[Dataset entries]
════════
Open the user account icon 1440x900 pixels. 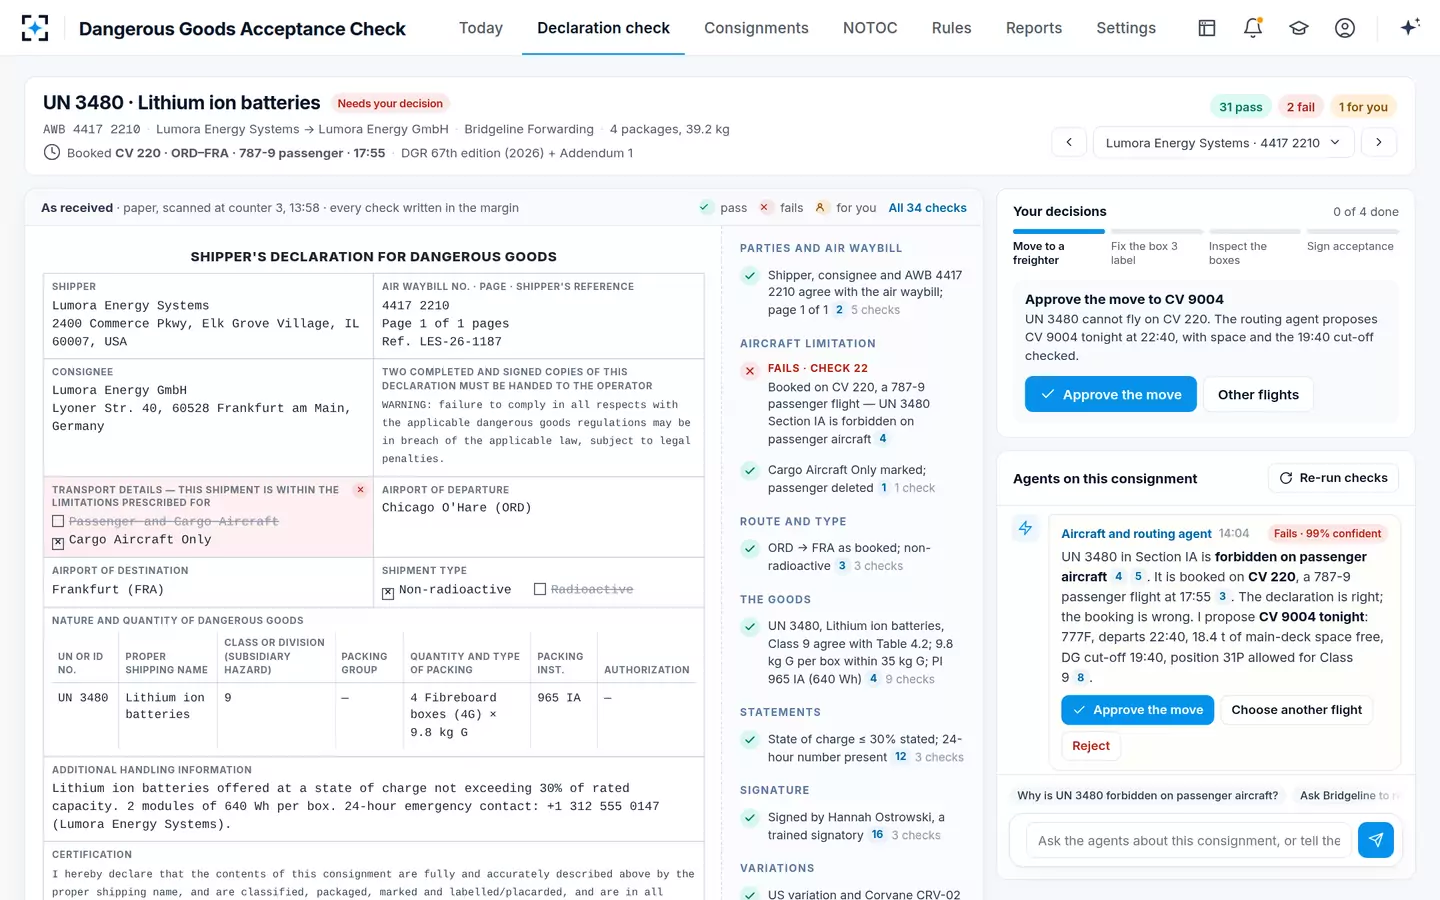[x=1345, y=28]
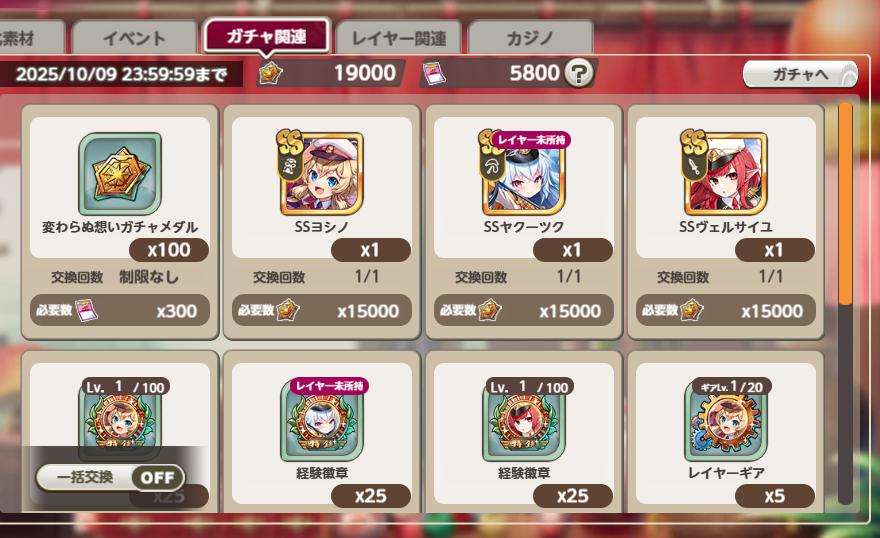
Task: Select the SSヨシノ character portrait
Action: (321, 173)
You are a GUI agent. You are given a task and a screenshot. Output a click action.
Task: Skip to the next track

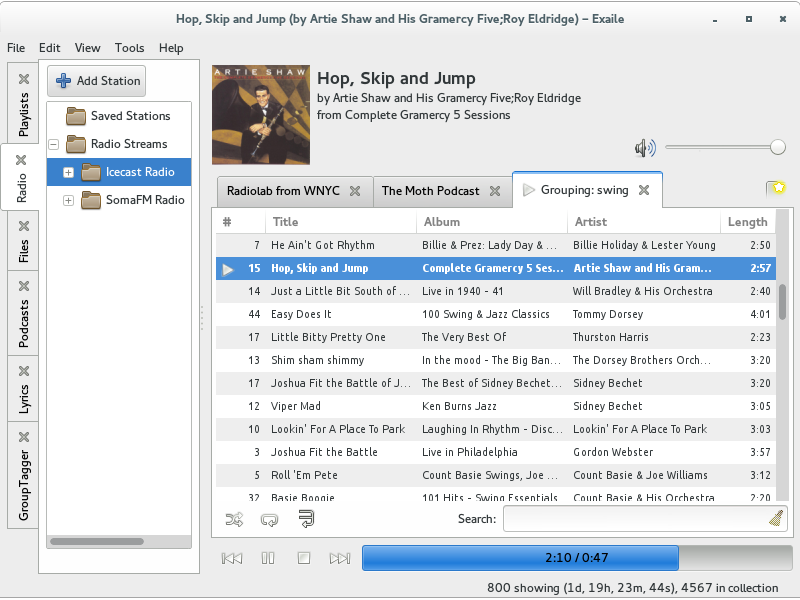pyautogui.click(x=340, y=558)
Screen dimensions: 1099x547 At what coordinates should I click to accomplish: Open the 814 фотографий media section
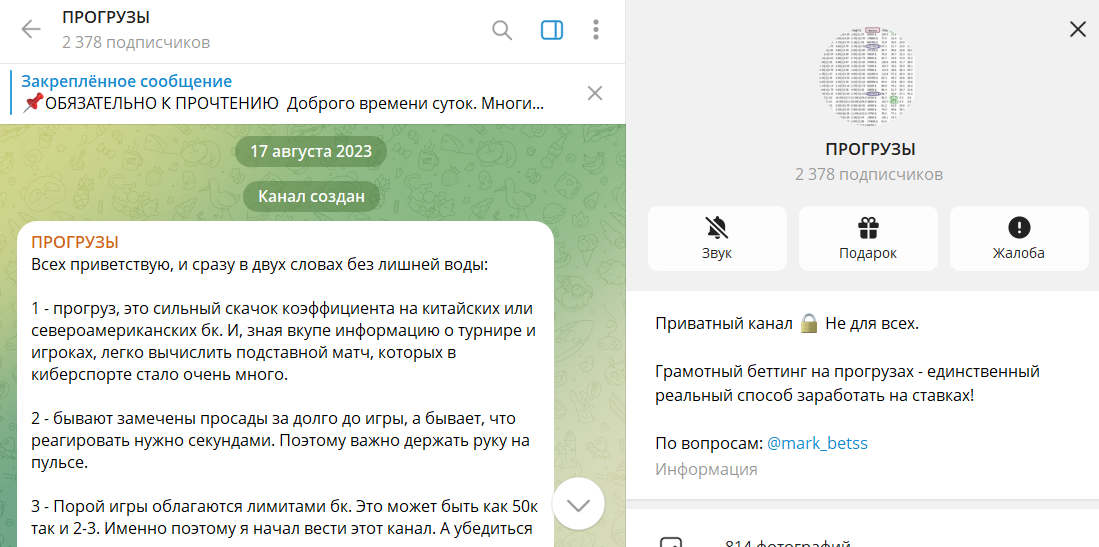[787, 543]
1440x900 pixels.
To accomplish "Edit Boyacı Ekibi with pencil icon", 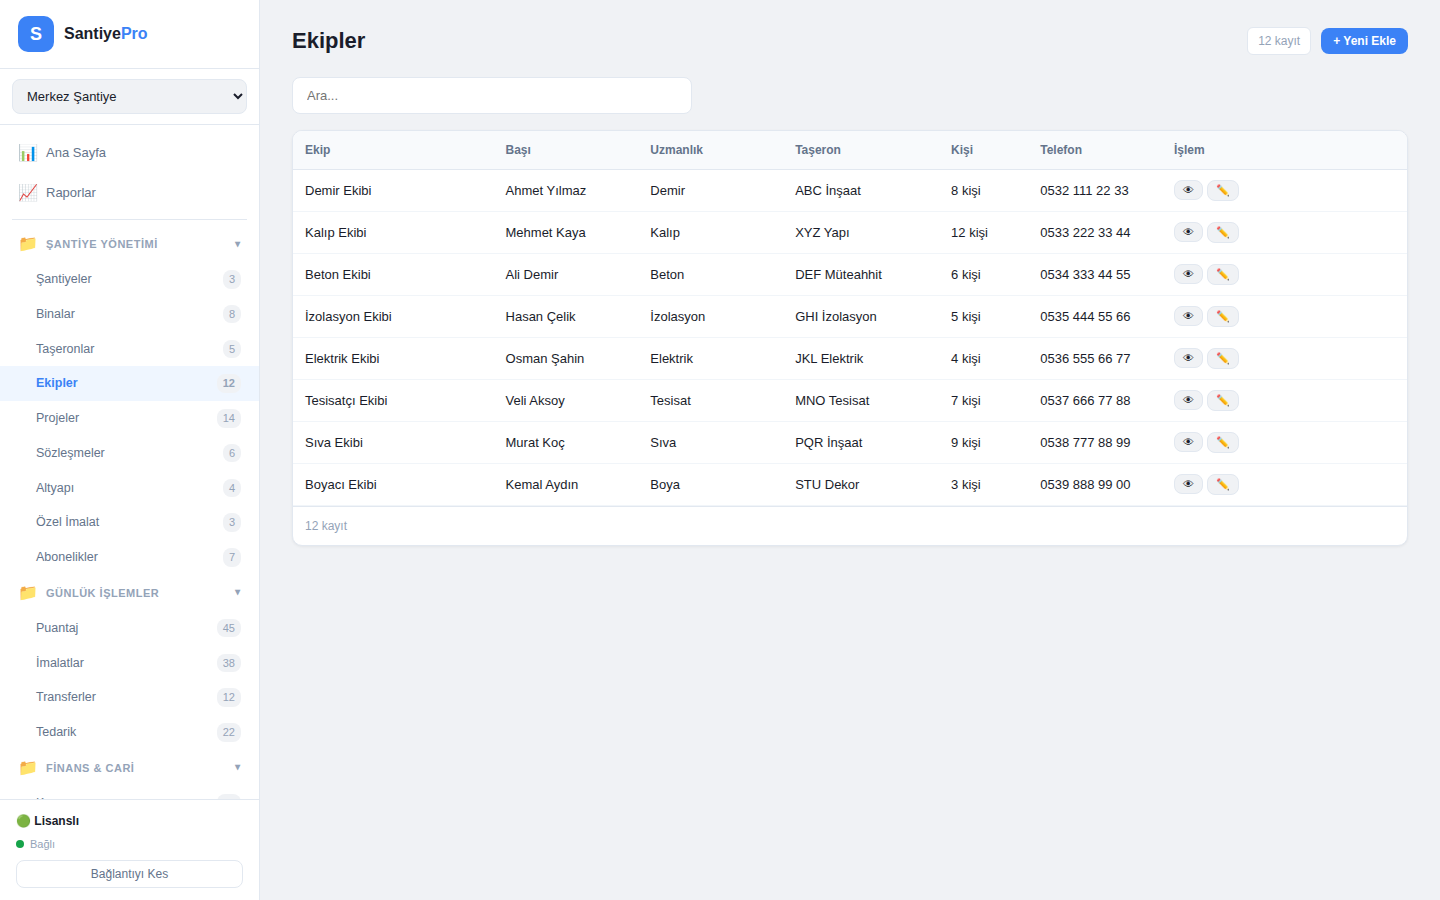I will coord(1222,484).
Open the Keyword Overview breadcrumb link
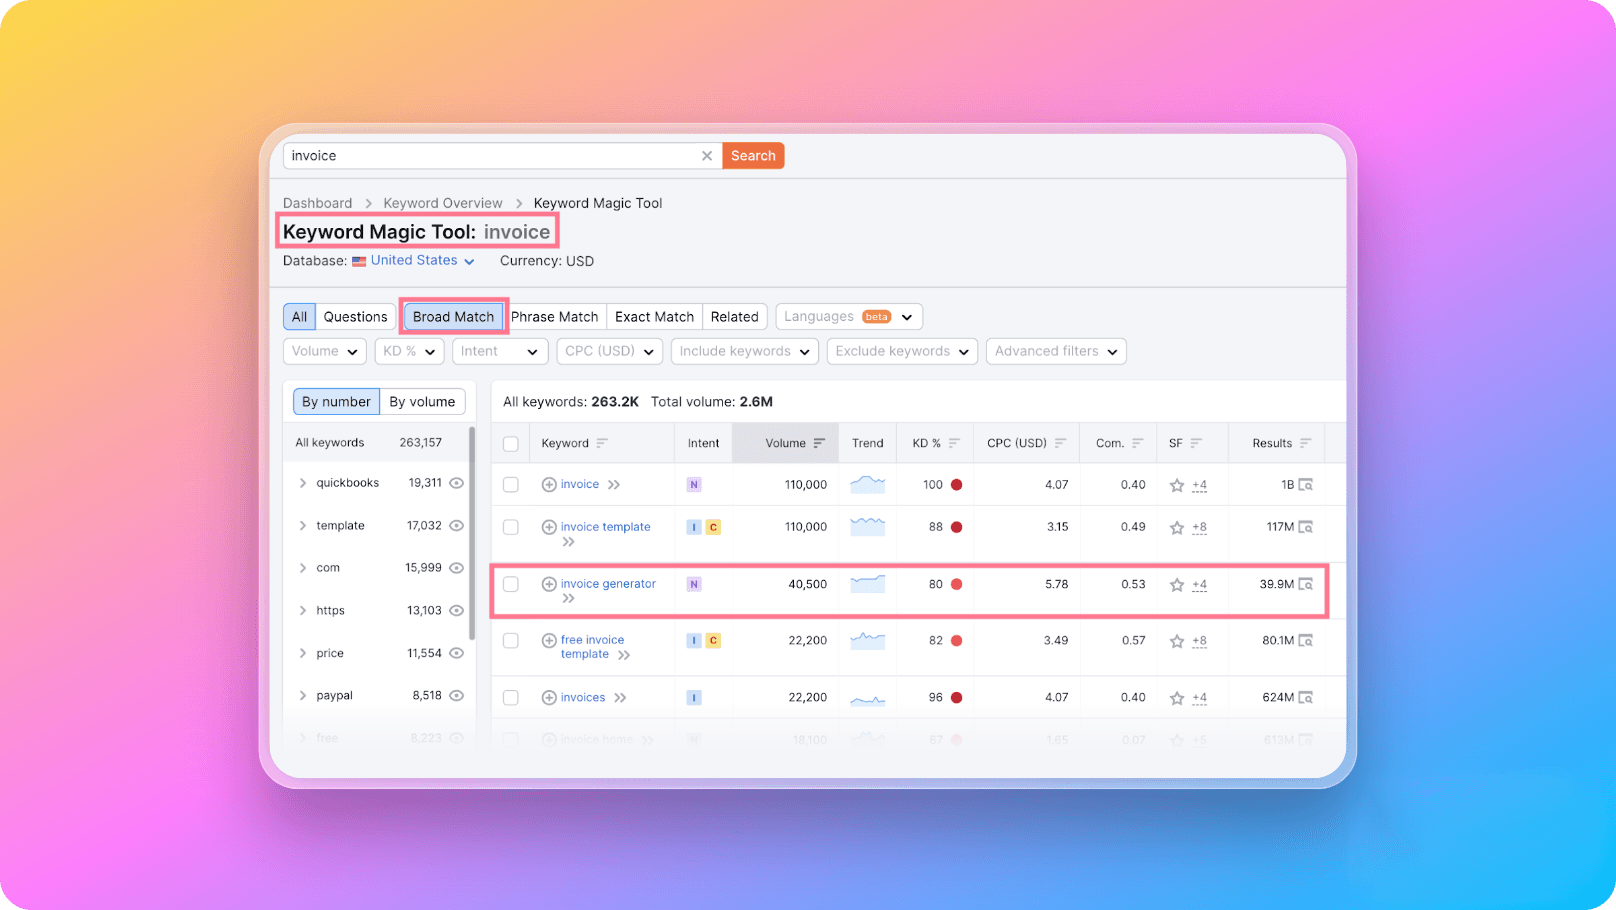Viewport: 1616px width, 910px height. coord(442,203)
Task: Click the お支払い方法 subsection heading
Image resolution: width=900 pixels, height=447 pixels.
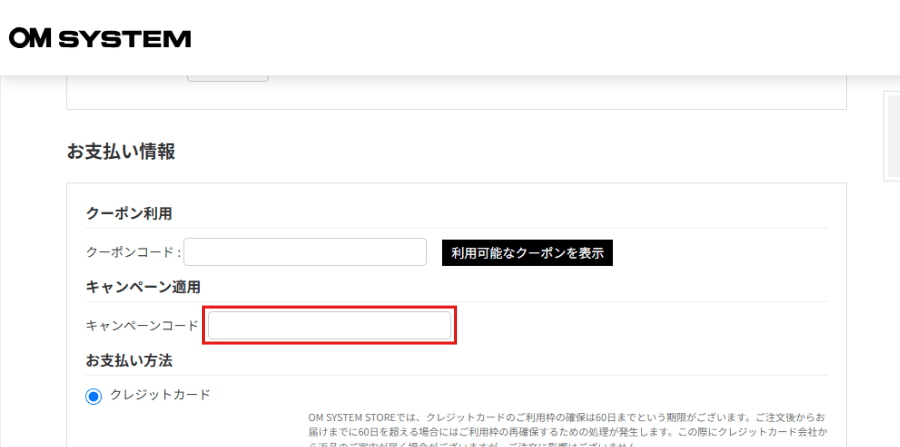Action: [x=129, y=359]
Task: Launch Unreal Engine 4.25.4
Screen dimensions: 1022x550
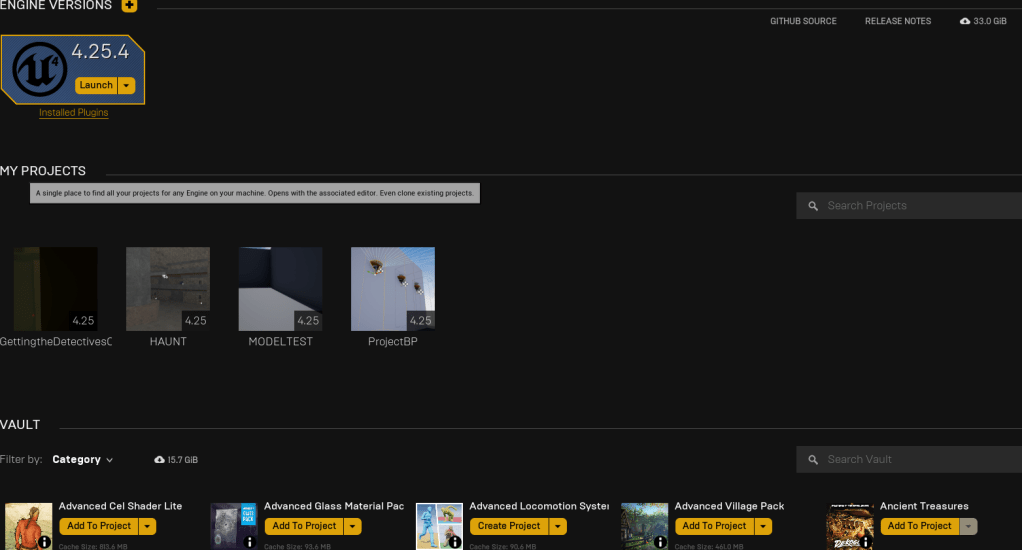Action: click(96, 86)
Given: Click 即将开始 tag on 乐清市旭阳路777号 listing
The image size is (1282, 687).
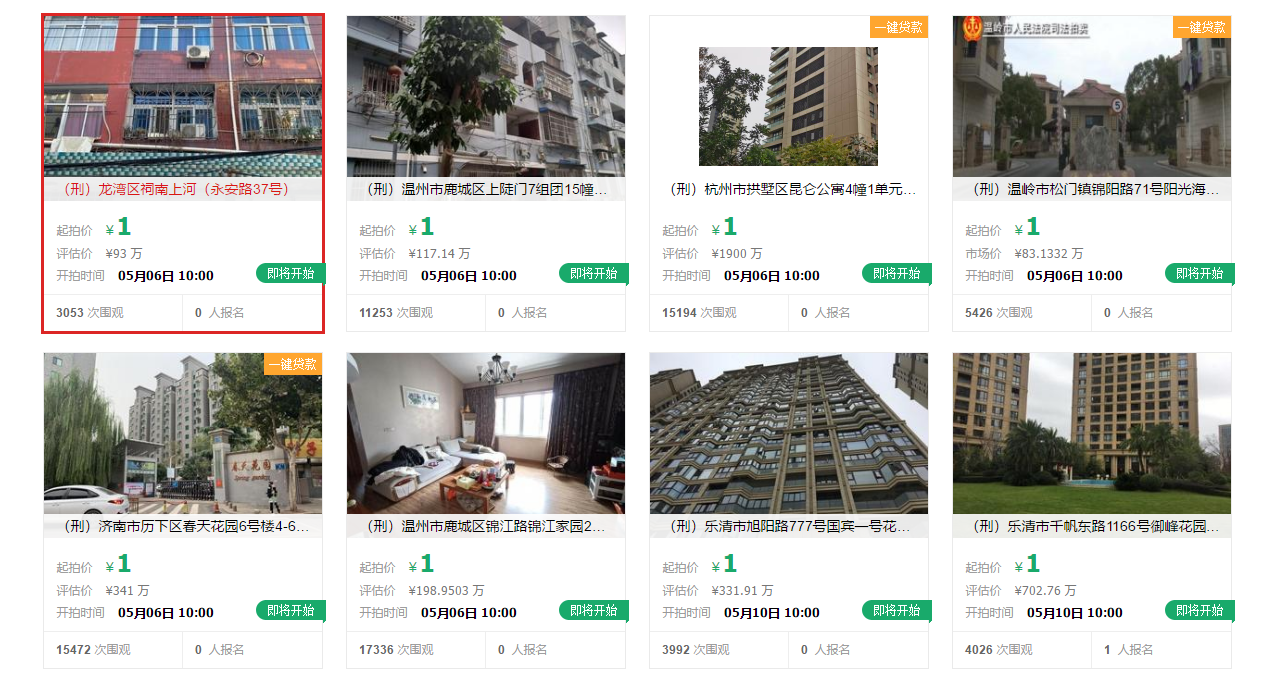Looking at the screenshot, I should (897, 610).
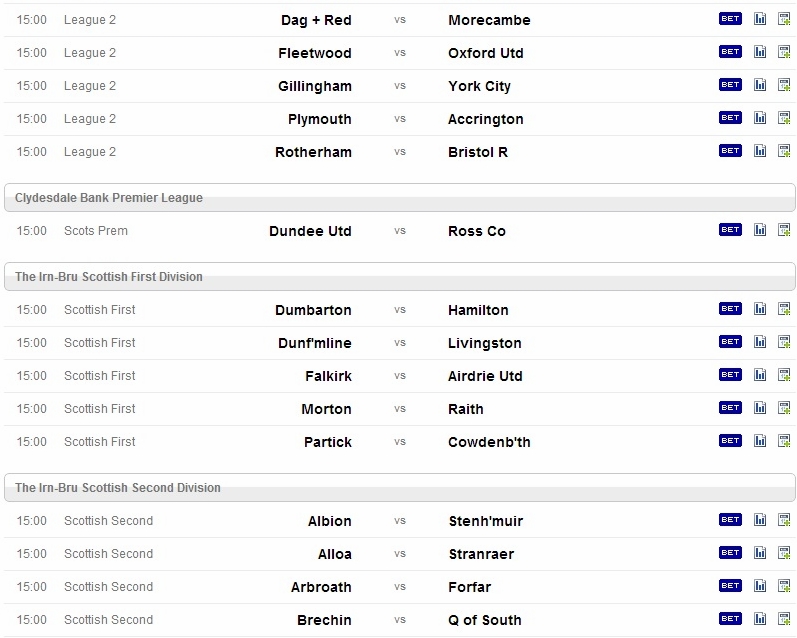Add Dumbarton vs Hamilton calendar icon

pos(784,309)
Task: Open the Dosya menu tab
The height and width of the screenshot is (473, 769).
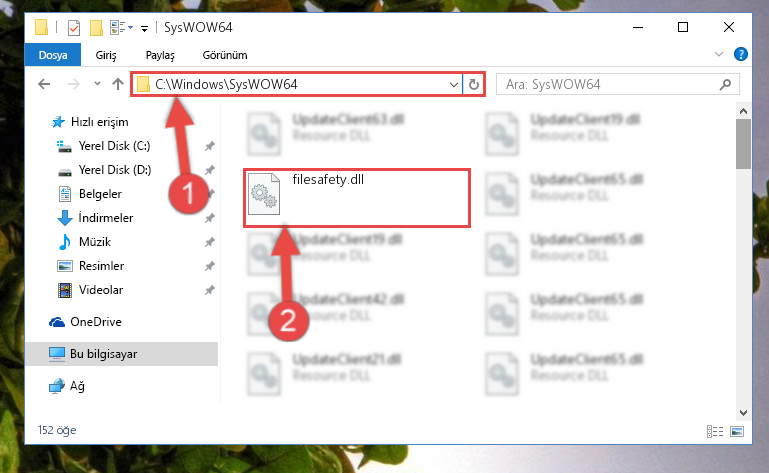Action: (x=53, y=55)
════════
*AIM OF THE EXERCISE*:
In the records above, find the line that contains "Image resolution: width=900" and repeat exactly that line and all lines after it to the end. Do not include pictures.

*EXERCISE RESPONSE*:
Image resolution: width=900 pixels, height=447 pixels.
Action: [x=129, y=359]
Task: Launch Unreal Engine 4.25.4
Screen dimensions: 1022x550
Action: click(96, 86)
Given: Click 即将开始 tag on 乐清市旭阳路777号 listing
The image size is (1282, 687).
Looking at the screenshot, I should (897, 610).
Add Dumbarton vs Hamilton calendar icon

pos(784,309)
Task: Open the Dosya menu tab
The height and width of the screenshot is (473, 769).
Action: (x=53, y=55)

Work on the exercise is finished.